» TEXTO FORNECIDO
----------

Sob a direção de Alcuíno, foi constituída junto da corte de Carlos Magno a famosa escola palatina . Nela ensinaram os homens mais famosos da época, como, por exemplo, o historiador Paulo Diácono, o gramático Pedro de Pisa, o teólogo Paulino de Aquiléia. Freqüentavam esta escolas o próprio imperador, os príncipes e os jovens da nobreza. Outras escolas surgiram, em seguida, especialmente na França, modeladas na escola palatina.

Ao lado desta instrução e educação eclesiásticas, ministradas por eclesiásticos e, sobretudo, a eclesiásticos, temos na Idade Média uma educação militar, ministrada por militares e a militares; a Igreja, bem cedo, imprimiu também a esta educação uma orientação ética, religiosa, católica. Como é sabido, o feudalismo é uma organização social, política, econômica, militar, inicialmente baseada na força, segundo o espírito dos bárbaros dominadores.

A Escolástica Pré-Tomista
Os Séculos IX e X:
Scoto Erígena e o Problema dos Universais
A história da filosofia escolástica começa propriamente com o nome de Scoto Erígena. João Scoto Erígena nasceu na Irlanda, dita Scotia maior , Eriu em língua céltica, donde o nome de Scoto Erígena. Pelo ano de 874 é chamado à corte culta e brilhante de Carlos o Calvo, para presidir e lecionar na escola palatina. Parece Ter falecido em França pelo ano 877. A sua obra principal é Da Divisão da Natureza (847), em cinco livros; é um diálogo entre mestre e discípulo e se inspira no neoplatonismo do pseudo Dionísio Areopagita, que Erígena traduziu do grego para o latim. Foi condenada pela Igreja (1225), e pode-se dizer que representa a falência definitiva das tentativas de síntese entre neoplatonismo emanatista e criacionismo cristão.

Erígena parte da revelação divina para, depois, penetrar os mistérios mediante a razão iluminada por Deus. Tal pretensão de penetrar racionalmente os mistérios revelados devia acabar logicamente no racionalismo e, por conseqüência, na supressão do sobrenatural, por mais ortodoxa que fosse a intenção do autor.

Eminentemente neoplatônico é o esquema especulativo de Da Divisão da Natureza : a descida da Unidade à multiplicidade, e retorno da multiplicidade à Unidade. De Deus desce-se às idéias supremas, aos gêneros, às espécies, aos indivíduos, e vice-versa. Deste modo, a divisão da natureza, da realidade, fica assim configurada:

1°. - A natureza que não é criada e cria (Deus Padre);

2°. - A natureza que é criada e cria (o Verbo de Deus, em que são contidas as idéias eternas, exemplares e causas das coisas);

3°. - A natureza que é criada e não cria (as coisas, realizadas mediante o Espírito de Deus);

4°. - A natureza que não é criada e não cria (isto é, Deus, concebido, porém, como ômega , termo, fim da realidade, e não como alfa , princípio). Como se vê, as fases primeira e Quarta coincidem (Deus = não criado), bem como coincidem as fases Segunda e terceira (mundo = criado).

----------

» LISTAGEM
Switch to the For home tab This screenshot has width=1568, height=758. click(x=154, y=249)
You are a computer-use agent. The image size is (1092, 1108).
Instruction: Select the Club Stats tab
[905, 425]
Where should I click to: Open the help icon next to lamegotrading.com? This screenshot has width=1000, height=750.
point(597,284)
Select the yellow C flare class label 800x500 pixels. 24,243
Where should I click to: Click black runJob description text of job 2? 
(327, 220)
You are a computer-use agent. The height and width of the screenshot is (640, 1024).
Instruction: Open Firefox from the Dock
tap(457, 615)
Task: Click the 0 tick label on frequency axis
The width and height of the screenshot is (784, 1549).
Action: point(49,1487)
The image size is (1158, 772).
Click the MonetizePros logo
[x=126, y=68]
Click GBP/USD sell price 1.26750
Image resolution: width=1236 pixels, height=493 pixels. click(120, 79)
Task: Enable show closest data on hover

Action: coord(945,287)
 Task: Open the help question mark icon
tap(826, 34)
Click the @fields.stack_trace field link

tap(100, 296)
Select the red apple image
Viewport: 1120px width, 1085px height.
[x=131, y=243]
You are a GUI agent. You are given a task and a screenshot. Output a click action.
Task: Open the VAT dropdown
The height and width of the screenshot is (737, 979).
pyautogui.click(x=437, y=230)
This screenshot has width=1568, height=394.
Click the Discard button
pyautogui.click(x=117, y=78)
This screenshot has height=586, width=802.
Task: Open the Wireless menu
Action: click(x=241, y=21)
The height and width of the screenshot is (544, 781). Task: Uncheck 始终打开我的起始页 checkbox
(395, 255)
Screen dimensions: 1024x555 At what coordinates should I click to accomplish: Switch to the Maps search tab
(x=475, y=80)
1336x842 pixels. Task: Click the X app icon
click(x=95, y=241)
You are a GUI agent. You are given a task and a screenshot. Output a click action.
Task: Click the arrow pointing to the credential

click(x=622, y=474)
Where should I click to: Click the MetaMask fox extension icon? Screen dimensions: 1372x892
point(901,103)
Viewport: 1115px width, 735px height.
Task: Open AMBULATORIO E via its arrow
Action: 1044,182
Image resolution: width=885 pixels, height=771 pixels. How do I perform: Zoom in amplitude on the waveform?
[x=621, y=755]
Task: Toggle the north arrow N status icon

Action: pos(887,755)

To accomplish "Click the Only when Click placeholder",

----------

» INSTRUÇÕES
1 – Reproduza do texto fornecido o trecho entre "Sob a direção" e "dos bárbaros dominadores.", inclusive.
2 – Responda com base no texto fornecido:
(a) Em que país nasceu João Scoto Erígena?
(b) Em que ano a obra Da Divisão da Natureza foi condenada pela Igreja?
(c) Quem frequentava a escola palatina?
Responda usando apenas o texto fornecido.

» RESPOSTAS EM ORDEM
1 –
Sob a direção de Alcuíno, foi constituída junto da corte de Carlos Magno a famosa escola palatina . Nela ensinaram os homens mais famosos da época, como, por exemplo, o historiador Paulo Diácono, o gramático Pedro de Pisa, o teólogo Paulino de Aquiléia. Freqüentavam esta escolas o próprio imperador, os príncipes e os jovens da nobreza. Outras escolas surgiram, em seguida, especialmente na França, modeladas na escola palatina.

Ao lado desta instrução e educação eclesiásticas, ministradas por eclesiásticos e, sobretudo, a eclesiásticos, temos na Idade Média uma educação militar, ministrada por militares e a militares; a Igreja, bem cedo, imprimiu também a esta educação uma orientação ética, religiosa, católica. Como é sabido, o feudalismo é uma organização social, política, econômica, militar, inicialmente baseada na força, segundo o espírito dos bárbaros dominadores.

2 –
(a) Na Irlanda.
(b) Em 1225.
(c) O próprio imperador, os príncipes e os jovens da nobreza.